Monitoring eGFR helps track kidney function over time, supporting lifestyle measures such as blood pressure control, hydration, and avoiding kidney-damaging medications.
How this connects to other biomarkers
- eGFR estimates kidney function from Creatinine; in extremes of muscle mass (sarcopenia, bodybuilders, amputees) estimated Glomerular Filtration Rate (eGFR) - Cystatin C is more accurate.
- eGFR < 60 ml/min/1.73m² for > 3 months defines chronic kidney disease (CKD); stages: G3a (45–59), G3b (30–44), G4 (15–29), G5 (< 15) — each step represents a meaningful loss of filtering capacity.
- Falling eGFR with rising Phosphate, low Calcium, and falling Hemoglobin indicates CKD progression with secondary mineral-bone disorder and anemia of CKD (the kidney also makes the hormone that drives red-cell production).
How often should I test Estimated glomerular filtration rate (eGFR)?
Most adults benefit from checking eGFR once a year as part of kidney screening.

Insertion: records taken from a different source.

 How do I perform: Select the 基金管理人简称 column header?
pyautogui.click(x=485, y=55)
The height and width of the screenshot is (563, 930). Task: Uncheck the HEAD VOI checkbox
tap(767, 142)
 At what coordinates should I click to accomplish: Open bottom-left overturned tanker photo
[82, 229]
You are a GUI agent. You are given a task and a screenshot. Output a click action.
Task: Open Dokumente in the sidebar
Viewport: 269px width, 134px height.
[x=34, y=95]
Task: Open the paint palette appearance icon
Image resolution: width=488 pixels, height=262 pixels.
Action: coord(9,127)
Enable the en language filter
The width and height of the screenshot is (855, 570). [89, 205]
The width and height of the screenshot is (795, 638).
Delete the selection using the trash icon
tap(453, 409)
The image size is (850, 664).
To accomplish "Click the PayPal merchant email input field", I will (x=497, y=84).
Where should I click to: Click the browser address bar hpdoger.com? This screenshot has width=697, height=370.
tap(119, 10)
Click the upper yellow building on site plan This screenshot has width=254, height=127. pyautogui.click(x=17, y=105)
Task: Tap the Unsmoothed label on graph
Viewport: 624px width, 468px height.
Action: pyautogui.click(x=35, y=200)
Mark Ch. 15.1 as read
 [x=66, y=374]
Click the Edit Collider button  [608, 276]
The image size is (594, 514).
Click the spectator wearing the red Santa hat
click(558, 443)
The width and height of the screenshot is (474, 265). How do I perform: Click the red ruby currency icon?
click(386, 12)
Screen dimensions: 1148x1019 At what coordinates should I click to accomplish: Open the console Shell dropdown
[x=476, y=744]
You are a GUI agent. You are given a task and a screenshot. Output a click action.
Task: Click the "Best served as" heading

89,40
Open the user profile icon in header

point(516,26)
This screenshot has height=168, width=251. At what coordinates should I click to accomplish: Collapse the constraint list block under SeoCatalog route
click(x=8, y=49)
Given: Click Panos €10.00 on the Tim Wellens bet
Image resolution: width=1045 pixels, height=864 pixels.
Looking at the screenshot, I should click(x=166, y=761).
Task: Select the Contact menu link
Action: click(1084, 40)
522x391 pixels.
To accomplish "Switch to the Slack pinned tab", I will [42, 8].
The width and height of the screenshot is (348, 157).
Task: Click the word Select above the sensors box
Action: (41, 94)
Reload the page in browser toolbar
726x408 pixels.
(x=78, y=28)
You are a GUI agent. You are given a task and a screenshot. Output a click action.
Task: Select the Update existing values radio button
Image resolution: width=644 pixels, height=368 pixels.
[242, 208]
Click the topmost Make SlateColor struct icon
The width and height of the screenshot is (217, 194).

With chronic kidney disease, hypertension, or diabetes, retest every three to six months. A sudden drop warrants a confirmatory retest within a few weeks.
At baseline / for screening: Once every 12 months from age 30 as part of a kidney panel. More frequently, every 3 to 6 months, if you have hypertension, type 2 diabetes, chronic kidney disease, or take medication processed through the kidneys.
When monitoring an intervention or change: Retest 2 to 4 weeks after starting a new medication that affects the kidneys (ACE inhibitor, ARB, SGLT2 inhibitor, diuretic, NSAID, certain antibiotics) to confirm stable function. After a meaningful change in blood pressure or diabetes control, retest at 3 months. Hydration on the morning of the draw can shift creatinine-based numbers, so reproduce conditions for reliable trend tracking.